一方、「EC・通販関連」は、新型コロナウイルスの流行前より求人数が増加した唯一の職種です。また、新型コロナウイルスの流行を受け、企業のEC領域に対する重要性や注力度合いが高まったように、アパレル・ファッション業界で働く人のEC関連職種に対する興味や関心も高まりました。このように、求人数が増加したことに加え、転職希望者が「EC・通販関連」の職に就くために、多くの求人に応募したことにより、平均応募社数は、前年同月比+2.9社と大幅に増加したと考えられます。

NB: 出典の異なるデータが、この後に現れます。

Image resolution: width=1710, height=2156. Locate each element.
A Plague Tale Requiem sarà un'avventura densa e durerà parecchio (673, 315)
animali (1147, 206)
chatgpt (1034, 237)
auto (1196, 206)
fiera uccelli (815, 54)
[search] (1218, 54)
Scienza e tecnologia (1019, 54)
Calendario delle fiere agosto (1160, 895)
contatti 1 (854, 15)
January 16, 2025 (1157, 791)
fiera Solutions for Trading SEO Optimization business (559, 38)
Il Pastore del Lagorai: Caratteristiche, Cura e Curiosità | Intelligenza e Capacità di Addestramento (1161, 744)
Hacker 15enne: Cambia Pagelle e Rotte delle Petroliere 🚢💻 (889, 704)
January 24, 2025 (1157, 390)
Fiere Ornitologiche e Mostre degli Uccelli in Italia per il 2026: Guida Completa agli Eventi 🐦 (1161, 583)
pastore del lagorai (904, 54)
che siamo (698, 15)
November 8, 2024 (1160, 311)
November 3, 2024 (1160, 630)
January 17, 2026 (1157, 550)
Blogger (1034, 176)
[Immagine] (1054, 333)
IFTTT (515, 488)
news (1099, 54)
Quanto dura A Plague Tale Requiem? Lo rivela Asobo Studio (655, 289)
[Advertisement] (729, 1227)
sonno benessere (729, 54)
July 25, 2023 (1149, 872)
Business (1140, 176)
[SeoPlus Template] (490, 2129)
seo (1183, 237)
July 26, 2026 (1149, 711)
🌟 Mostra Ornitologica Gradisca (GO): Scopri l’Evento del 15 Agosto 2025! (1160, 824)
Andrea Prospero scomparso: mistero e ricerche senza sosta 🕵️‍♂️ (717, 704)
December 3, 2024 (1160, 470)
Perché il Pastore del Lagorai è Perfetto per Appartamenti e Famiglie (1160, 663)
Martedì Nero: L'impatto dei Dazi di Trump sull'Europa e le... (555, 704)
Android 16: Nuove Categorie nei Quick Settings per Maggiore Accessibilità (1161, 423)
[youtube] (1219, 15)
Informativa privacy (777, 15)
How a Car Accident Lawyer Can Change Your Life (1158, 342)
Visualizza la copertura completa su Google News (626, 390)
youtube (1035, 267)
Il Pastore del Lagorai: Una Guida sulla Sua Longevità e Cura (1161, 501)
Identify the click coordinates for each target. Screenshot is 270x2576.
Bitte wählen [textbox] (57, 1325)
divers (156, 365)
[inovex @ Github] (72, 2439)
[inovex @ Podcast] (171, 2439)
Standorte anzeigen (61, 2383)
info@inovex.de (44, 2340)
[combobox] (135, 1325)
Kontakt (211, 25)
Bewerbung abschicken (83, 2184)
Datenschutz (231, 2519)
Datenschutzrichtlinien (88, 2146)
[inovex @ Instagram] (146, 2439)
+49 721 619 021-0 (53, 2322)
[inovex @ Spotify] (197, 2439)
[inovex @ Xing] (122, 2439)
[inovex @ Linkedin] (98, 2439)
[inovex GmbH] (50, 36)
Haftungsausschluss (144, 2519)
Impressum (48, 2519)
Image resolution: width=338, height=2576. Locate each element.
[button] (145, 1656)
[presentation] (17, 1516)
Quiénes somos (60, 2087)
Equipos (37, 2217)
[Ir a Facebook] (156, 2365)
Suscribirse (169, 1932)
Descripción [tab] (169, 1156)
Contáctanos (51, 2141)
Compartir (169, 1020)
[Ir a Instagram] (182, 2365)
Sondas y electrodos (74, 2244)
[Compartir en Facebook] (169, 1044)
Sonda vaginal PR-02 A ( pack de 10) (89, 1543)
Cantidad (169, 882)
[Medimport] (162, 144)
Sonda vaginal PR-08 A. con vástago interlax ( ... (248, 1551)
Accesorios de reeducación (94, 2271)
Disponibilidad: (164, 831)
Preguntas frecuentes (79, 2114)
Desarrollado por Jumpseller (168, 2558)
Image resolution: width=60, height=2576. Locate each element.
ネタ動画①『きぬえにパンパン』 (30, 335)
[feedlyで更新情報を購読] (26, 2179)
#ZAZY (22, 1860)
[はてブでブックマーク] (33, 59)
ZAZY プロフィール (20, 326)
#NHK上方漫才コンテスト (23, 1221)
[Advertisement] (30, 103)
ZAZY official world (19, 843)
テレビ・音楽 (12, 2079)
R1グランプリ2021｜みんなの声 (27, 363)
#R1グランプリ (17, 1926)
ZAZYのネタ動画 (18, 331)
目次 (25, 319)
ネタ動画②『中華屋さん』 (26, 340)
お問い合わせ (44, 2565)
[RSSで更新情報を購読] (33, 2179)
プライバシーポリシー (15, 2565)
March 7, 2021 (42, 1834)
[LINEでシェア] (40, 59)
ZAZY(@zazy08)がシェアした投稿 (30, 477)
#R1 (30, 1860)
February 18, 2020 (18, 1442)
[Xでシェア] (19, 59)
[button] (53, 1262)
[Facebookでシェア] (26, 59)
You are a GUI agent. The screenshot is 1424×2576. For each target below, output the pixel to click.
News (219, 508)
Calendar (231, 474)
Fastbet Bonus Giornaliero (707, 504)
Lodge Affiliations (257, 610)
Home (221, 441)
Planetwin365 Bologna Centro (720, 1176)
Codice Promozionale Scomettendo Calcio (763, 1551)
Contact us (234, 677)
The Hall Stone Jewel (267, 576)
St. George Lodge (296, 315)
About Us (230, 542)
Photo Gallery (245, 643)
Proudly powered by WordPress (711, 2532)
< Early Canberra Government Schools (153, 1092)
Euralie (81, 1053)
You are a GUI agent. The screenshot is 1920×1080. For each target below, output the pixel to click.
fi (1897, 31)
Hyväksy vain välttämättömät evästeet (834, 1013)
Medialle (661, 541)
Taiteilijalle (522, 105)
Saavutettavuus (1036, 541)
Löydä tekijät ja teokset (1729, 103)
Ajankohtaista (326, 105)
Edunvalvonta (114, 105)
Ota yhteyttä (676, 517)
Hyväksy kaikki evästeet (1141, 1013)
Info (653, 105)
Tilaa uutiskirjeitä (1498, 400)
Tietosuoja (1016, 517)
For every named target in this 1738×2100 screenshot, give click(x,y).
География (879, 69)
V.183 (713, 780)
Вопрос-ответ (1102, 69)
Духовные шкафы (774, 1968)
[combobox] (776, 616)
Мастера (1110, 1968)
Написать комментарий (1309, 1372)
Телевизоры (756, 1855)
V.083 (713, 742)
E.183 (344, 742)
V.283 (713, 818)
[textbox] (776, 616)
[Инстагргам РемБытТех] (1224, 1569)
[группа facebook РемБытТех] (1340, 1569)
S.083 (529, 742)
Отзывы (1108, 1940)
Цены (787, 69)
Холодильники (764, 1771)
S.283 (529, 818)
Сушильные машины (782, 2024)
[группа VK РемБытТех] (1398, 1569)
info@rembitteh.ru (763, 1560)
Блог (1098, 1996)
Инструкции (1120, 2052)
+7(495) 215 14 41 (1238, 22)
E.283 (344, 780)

「店長・販売」は、前年同月比-0.4社と微減しました。これは、新型コロナウイルスの流行によって求人数が減少したことが要因として挙げられます。さらに、「店長・販売」のなかでもスキルや経験が必要となる、「店長」「エリアマネージャー」などのマネジメント人材を求める企業が増加しました。そのため、転職希望者が複数の求人に応募したくても応募条件に満たないケースもあり、平均応募社数が微減する結果となりました。


調査概要

■調査期間:2019年7月〜9月、2020年7月~9月
■対象・調査方法:「クリーデンス」を利用して転職成功した方のデータをもとに算出

解説者プロフィール

クリーデンス 事業責任者 河崎 達哉(かわさき たつや)

1984年、兵庫県生まれ。
2008年、株式会社インテリジェンス(現社名:パーソルキャリア株式会社)入社。
キャリアアドバイザーとして、IT・ウェブ領域や金融、医療を担当。
また、さまざまな業界のハイクラス層の転職も支援。
これまでに支援した転職希望者は、1,500名を超える。
キャリアアドバイザー部門のゼネラルマネジャーを経て、
2019年4月からは「クリーデンス」の事業責任者として、
アパレル・ファッション領域の人材サービスをけん引している。